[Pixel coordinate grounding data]
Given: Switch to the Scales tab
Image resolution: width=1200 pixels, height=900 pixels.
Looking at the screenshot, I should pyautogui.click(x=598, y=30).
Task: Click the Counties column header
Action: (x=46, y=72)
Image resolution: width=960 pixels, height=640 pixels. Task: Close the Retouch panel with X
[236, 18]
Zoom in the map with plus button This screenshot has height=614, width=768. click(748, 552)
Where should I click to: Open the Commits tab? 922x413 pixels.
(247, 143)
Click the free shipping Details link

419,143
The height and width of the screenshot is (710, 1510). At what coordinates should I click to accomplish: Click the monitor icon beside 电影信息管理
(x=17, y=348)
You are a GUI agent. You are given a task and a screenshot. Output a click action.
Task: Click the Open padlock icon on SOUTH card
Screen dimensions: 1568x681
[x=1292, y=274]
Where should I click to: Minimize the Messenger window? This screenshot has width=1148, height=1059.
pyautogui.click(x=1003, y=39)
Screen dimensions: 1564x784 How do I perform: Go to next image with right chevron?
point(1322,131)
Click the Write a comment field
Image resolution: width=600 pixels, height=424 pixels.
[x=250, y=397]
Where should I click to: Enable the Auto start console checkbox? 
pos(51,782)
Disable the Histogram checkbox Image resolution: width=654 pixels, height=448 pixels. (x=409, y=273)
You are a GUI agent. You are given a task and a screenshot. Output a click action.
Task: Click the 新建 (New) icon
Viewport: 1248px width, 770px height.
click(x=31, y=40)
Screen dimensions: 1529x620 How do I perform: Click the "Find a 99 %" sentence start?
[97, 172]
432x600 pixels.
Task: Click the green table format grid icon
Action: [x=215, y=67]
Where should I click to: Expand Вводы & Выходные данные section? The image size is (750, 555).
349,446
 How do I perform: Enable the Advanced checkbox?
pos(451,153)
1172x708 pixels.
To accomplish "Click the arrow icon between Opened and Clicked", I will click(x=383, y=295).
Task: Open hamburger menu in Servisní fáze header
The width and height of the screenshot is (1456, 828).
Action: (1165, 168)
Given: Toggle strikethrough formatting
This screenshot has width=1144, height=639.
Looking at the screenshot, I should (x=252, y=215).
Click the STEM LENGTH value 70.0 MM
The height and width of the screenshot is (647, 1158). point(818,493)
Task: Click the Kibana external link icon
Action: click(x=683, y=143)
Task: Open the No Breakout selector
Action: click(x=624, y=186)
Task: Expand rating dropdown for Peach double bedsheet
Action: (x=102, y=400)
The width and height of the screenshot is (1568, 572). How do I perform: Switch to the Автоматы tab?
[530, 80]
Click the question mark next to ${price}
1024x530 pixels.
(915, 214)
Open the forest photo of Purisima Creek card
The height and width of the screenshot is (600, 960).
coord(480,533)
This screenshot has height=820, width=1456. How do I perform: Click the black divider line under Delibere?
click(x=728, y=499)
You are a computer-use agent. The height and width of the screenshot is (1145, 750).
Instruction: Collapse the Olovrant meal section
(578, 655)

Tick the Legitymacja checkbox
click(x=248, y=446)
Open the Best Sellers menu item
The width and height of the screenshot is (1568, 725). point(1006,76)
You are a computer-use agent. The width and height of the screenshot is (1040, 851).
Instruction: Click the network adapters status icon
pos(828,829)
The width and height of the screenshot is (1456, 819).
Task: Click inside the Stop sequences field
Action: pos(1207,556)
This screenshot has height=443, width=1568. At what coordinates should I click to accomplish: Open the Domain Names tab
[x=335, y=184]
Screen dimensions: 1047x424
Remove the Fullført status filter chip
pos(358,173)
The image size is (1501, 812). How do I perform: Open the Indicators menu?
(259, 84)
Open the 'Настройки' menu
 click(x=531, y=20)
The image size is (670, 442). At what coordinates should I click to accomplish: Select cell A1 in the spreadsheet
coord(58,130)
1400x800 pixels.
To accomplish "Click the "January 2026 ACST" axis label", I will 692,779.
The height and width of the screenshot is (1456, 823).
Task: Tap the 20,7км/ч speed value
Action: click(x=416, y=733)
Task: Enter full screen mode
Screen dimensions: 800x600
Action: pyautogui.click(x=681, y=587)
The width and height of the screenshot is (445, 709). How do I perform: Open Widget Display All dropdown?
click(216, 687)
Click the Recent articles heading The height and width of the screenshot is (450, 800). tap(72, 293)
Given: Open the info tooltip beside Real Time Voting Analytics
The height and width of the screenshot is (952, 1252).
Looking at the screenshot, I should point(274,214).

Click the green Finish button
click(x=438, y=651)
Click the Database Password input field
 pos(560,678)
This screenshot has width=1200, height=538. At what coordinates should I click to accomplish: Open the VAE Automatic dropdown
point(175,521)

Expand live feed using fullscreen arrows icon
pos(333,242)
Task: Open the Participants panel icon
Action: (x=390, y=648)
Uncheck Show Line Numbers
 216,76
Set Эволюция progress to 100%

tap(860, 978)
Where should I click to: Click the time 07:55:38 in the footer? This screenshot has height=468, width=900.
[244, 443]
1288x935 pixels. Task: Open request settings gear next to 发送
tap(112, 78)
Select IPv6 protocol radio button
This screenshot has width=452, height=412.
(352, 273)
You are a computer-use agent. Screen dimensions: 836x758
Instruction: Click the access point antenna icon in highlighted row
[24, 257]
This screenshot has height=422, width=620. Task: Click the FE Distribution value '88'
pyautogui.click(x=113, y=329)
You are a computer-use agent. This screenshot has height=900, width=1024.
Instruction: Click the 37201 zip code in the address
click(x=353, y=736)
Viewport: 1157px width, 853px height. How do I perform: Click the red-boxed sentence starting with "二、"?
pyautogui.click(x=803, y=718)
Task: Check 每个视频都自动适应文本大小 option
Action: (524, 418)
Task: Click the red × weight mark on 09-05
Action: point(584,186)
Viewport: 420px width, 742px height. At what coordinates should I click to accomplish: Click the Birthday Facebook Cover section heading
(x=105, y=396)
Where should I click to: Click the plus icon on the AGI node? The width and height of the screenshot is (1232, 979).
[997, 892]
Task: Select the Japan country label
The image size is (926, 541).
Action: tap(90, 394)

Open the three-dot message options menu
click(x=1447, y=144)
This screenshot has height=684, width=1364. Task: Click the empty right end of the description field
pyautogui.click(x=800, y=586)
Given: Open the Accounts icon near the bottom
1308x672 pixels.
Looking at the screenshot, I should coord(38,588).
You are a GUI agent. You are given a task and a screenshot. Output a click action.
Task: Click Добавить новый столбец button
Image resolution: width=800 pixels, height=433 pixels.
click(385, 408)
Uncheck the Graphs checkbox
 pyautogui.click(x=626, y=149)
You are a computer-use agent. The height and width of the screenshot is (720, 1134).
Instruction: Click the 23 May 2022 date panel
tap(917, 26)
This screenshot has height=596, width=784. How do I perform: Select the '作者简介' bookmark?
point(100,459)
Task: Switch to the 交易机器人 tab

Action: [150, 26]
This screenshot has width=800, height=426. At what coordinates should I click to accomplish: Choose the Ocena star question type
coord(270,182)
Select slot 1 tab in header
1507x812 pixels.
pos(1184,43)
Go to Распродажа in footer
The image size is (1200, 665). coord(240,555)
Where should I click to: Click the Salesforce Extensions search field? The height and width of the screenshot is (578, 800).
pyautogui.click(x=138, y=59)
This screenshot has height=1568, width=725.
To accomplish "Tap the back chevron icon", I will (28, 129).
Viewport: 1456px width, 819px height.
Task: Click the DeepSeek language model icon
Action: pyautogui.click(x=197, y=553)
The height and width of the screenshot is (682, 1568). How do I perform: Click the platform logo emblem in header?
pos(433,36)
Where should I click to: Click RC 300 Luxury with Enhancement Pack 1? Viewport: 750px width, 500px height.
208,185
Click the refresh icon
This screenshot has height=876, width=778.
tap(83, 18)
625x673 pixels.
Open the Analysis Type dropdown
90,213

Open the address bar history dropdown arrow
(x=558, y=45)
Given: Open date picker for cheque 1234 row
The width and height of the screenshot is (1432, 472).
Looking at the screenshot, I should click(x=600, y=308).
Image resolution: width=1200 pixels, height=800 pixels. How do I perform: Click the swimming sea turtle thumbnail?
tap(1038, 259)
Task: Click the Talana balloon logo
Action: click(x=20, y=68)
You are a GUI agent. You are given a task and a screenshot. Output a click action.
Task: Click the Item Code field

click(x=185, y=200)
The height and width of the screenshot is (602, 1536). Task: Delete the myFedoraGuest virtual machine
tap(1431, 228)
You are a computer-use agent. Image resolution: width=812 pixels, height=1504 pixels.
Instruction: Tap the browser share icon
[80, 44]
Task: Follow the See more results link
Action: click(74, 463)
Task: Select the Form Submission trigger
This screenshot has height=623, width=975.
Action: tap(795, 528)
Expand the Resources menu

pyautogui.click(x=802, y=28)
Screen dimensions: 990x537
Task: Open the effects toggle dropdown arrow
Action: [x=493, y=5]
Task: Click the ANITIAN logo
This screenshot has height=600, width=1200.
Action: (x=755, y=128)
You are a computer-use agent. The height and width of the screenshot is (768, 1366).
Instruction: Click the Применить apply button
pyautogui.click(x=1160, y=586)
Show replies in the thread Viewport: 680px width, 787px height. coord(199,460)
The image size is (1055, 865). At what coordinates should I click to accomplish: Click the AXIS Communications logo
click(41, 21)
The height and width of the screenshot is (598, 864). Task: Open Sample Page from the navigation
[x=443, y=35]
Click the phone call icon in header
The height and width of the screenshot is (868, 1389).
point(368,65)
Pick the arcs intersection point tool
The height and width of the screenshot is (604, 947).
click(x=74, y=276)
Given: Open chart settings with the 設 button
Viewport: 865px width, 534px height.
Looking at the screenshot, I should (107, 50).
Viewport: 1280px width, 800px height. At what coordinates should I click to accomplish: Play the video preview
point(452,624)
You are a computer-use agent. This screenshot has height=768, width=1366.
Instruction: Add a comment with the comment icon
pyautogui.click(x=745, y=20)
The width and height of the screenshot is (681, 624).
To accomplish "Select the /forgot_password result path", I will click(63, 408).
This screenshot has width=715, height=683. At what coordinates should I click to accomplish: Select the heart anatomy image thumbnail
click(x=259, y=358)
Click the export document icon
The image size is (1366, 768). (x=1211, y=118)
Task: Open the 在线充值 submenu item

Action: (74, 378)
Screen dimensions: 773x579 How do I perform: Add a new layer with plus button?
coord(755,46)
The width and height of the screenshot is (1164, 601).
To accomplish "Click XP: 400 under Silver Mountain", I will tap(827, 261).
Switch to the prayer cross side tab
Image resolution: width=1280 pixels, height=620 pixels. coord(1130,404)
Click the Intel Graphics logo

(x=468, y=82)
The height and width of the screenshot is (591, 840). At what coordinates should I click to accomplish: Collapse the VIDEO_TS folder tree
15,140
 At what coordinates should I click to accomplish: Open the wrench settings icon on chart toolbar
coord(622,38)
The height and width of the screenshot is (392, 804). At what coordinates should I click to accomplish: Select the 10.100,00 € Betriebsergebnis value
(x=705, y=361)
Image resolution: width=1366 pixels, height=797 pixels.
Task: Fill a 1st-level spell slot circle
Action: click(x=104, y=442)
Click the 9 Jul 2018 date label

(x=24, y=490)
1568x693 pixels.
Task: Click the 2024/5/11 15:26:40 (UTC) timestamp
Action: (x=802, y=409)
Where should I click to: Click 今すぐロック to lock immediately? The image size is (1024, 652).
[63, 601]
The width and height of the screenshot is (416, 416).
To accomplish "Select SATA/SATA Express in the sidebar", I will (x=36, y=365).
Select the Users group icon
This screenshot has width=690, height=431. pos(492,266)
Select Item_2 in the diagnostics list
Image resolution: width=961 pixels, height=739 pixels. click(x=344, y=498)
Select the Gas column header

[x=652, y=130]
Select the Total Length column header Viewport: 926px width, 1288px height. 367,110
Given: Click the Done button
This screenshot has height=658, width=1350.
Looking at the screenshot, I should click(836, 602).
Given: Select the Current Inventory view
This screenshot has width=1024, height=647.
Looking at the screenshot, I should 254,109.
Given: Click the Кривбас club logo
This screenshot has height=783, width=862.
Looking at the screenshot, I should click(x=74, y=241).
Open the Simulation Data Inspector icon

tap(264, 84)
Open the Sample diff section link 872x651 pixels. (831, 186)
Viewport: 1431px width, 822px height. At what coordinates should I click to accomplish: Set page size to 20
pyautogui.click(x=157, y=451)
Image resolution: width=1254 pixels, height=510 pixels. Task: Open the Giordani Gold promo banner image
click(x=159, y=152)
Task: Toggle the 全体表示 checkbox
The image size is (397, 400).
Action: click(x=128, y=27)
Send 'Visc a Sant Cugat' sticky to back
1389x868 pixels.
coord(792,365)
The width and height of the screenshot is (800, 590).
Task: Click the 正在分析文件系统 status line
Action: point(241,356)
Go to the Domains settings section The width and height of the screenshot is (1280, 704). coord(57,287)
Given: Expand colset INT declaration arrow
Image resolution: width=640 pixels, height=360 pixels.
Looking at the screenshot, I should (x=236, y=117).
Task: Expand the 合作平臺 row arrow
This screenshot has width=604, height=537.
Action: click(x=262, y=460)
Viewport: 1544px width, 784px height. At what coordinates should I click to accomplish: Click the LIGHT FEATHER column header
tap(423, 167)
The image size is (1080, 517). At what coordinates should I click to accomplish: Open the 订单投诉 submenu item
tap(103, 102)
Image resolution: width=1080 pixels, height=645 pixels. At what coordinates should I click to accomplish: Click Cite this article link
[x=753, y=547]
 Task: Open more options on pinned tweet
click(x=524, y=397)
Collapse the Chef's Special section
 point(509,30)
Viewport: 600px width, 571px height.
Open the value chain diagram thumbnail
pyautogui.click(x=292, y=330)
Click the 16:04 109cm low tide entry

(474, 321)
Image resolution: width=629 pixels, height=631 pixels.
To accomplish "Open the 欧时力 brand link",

WORK TO BE COMPLETED: Beginning at the line with "Screen dimensions: 1568x681" and ending at the line with "Disable the Histogram", reproduce each line of the data above exactly, and add no other lines.

COMPLETED EXERCISE:
Screen dimensions: 1568x681
[x=1292, y=274]
Where should I click to: Minimize the Messenger window? This screenshot has width=1148, height=1059.
pyautogui.click(x=1003, y=39)
Screen dimensions: 1564x784 How do I perform: Go to next image with right chevron?
point(1322,131)
Click the Write a comment field
Image resolution: width=600 pixels, height=424 pixels.
[x=250, y=397]
Where should I click to: Enable the Auto start console checkbox? 
pos(51,782)
Disable the Histogram checkbox Image resolution: width=654 pixels, height=448 pixels. (x=409, y=273)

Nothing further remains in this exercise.